The Federal Communications Commission granted Reflect Orbital permission to test a mirror satellite that would redirect sunlight from low-Earth orbit onto Earth, a plan the Hawthorne, California startup says could brighten a three-mile-wide patch of ground after sunset. The company’s first demonstration craft, Eärendil-1, is meant to prove that sunlight can be bounced from space for use on demand.

Reflect Orbital filed its application in August 2025 under file no. SAT-LOA-20250701-00129. The startup says it raised $20 million in Series A funding in May 2025, led by Lux Capital with participation from Sequoia Capital and Starship Ventures, and that it also received an AFWERX SBIR Phase II contract from the U.S. Air Force. In public materials, Reflect Orbital has said the first prototype was intended for launch in 2026, in an orbit of about 625 kilometers at an 88-degree inclination.

The company’s long-range plans are larger by orders of magnitude. Reflect Orbital has publicly discussed building a constellation of as many as 50,000 satellites by 2035, with each mirror system capable of illuminating areas up to about 5 kilometers wide and, in some cases, producing light as bright as or brighter than full moonlight.
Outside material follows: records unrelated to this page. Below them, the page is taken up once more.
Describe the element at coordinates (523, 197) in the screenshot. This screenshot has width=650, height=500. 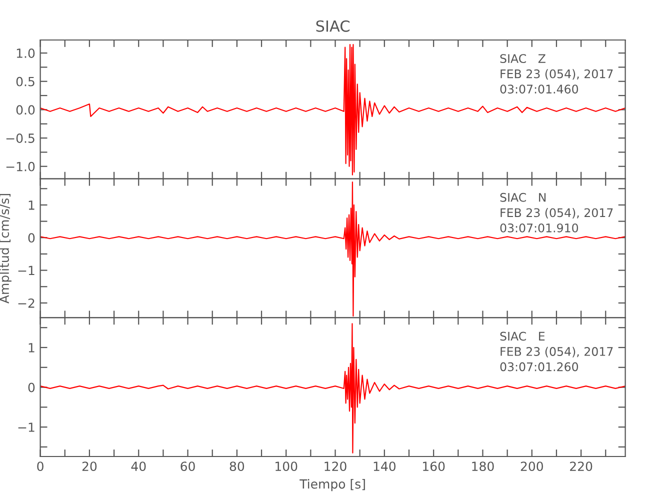
I see `annotation: SIAC N` at that location.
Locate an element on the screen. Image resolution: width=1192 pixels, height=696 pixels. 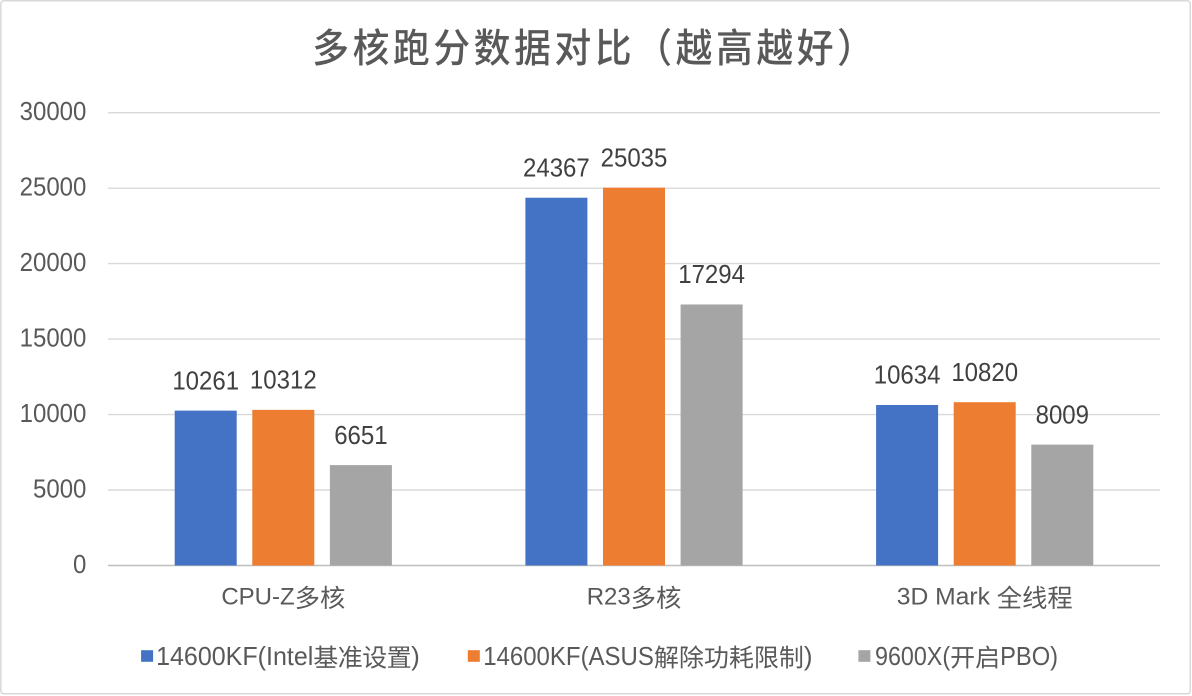
svg-text: 20000 is located at coordinates (54, 262).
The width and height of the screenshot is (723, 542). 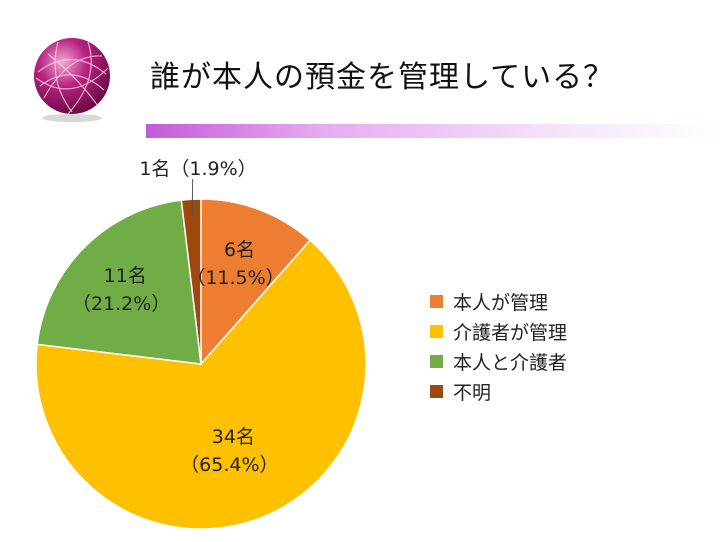 What do you see at coordinates (121, 304) in the screenshot?
I see `slice-percent-label: （21.2%）` at bounding box center [121, 304].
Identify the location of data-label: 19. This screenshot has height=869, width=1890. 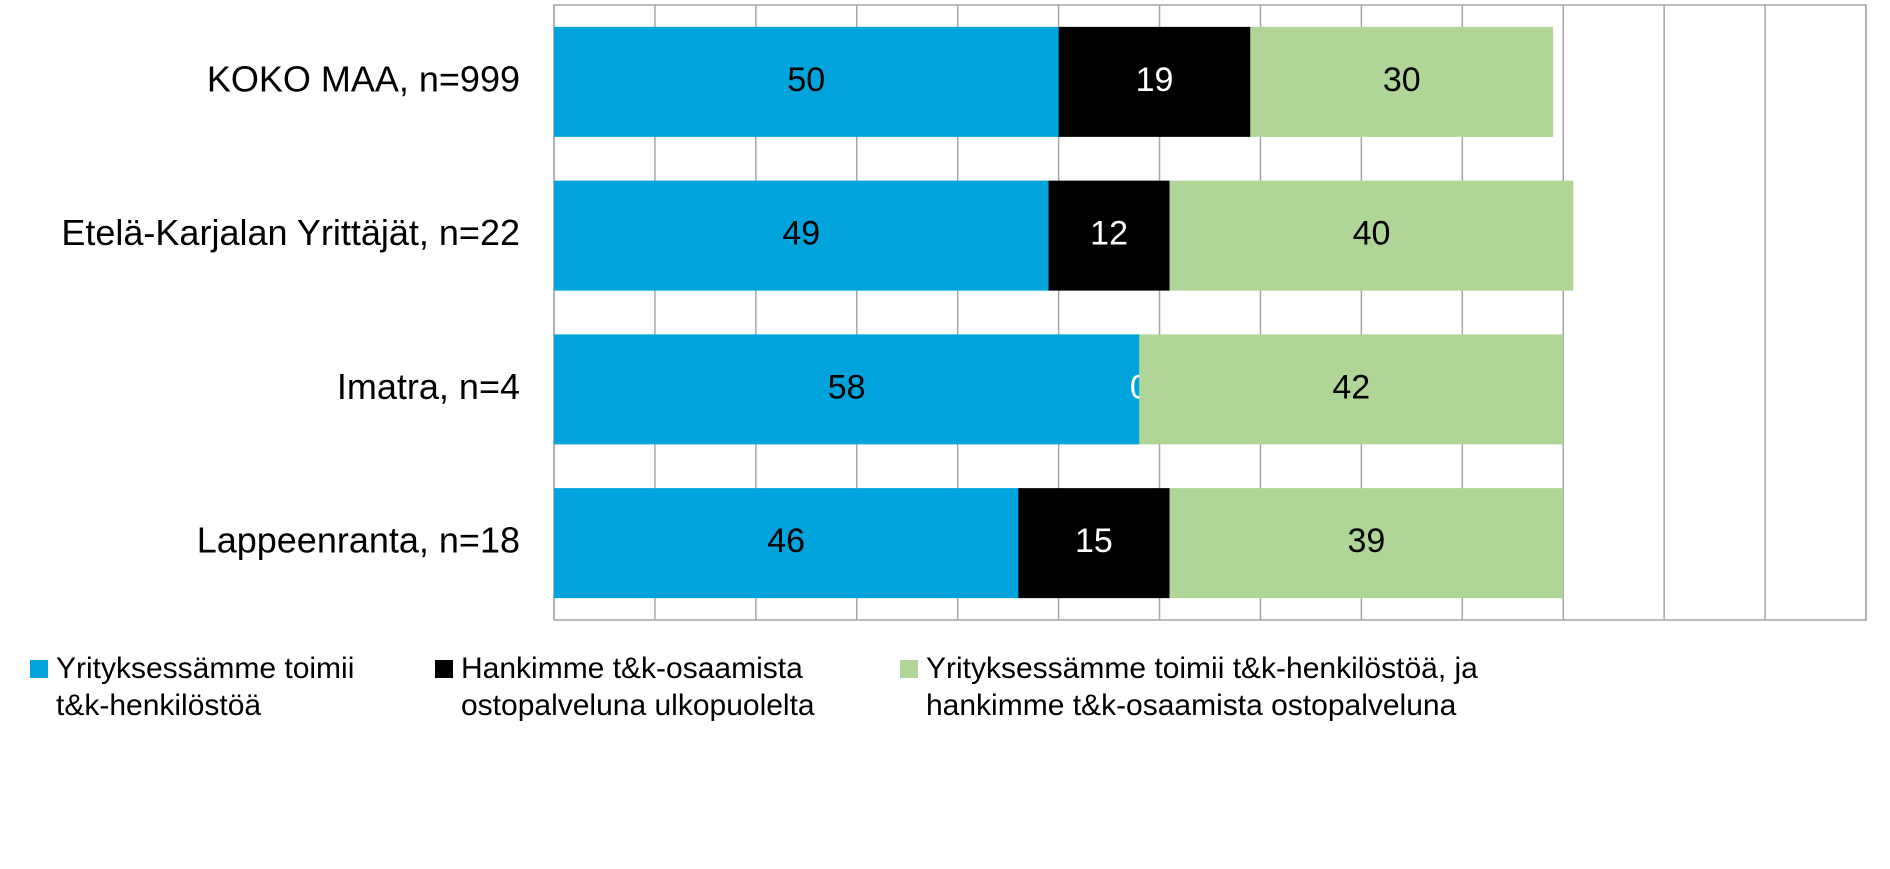
(1155, 80).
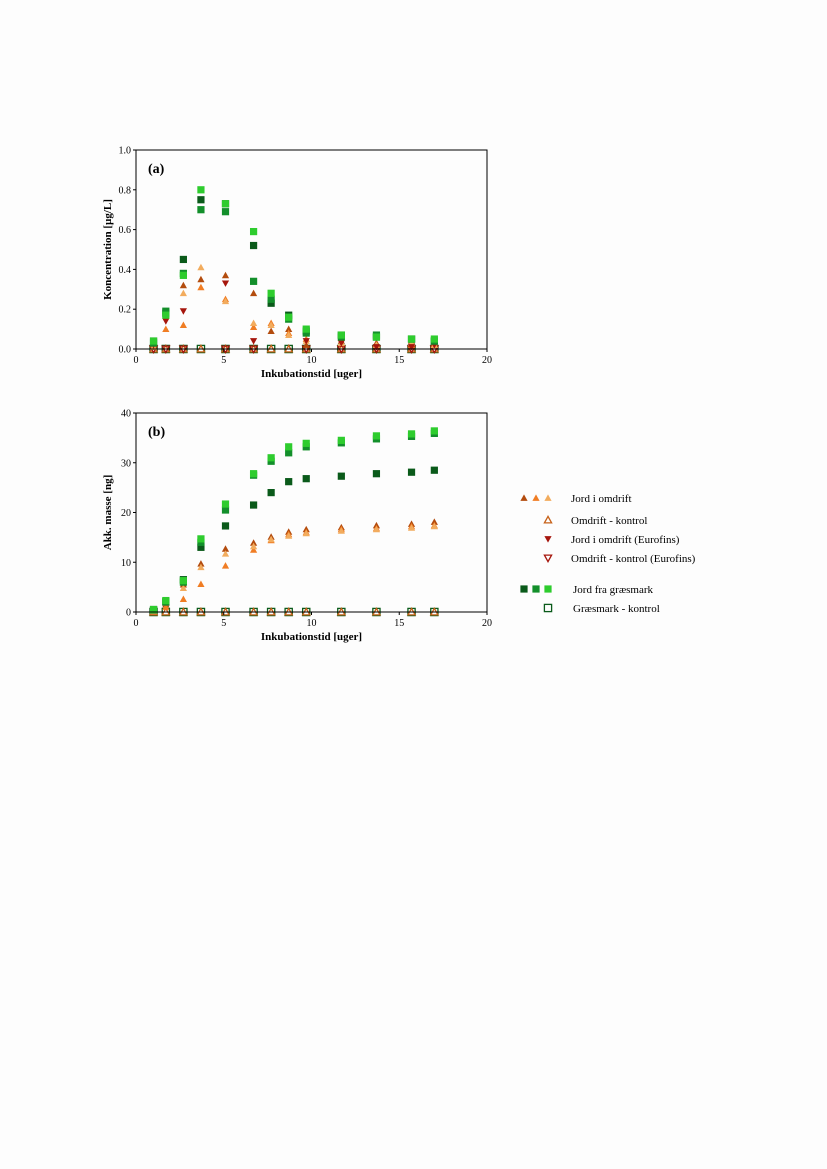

The startup has framed the system as a tool for solar farms, emergency response, agriculture, construction, military operations and large outdoor events.

That ambition has drawn immediate resistance from astronomers and night-sky advocates. The American Astronomical Society filed a petition to deny the Eärendil-1 application, arguing that the satellite could interfere with federally funded astronomical research and pose risks to human health and the environment. Public interest groups say the FCC docket drew more than 1,800 comments on the proposal, reflecting how quickly the project has moved from concept to contested test case.

AI-generated illustration
AI-generated illustration

DarkSky International has also opposed orbital illumination systems, warning that they carry ecological, human health, safety and astronomical risks. The group said even low levels of artificial light at night can disrupt navigation, migration, feeding, reproduction, sleep and circadian rhythms, and it said Reflect Orbital’s proposed beams could be several times brighter than a full moon. DarkSky also said multiple satellites would be needed to illuminate a single target for only a few minutes as they pass overhead.

The dispute has exposed a deeper regulatory question. FCC review has traditionally centered on radio spectrum and orbital debris, not visible light on the ground, leaving critics to argue that the mirror itself falls outside the commission’s main technical scope. The case has also revived questions about environmental review under the National Environmental Policy Act, as satellite licensing has often been treated as categorically excluded from full impact analysis. Reflect Orbital now has its first green light, but the wider fight over commercializing the night sky has only begun.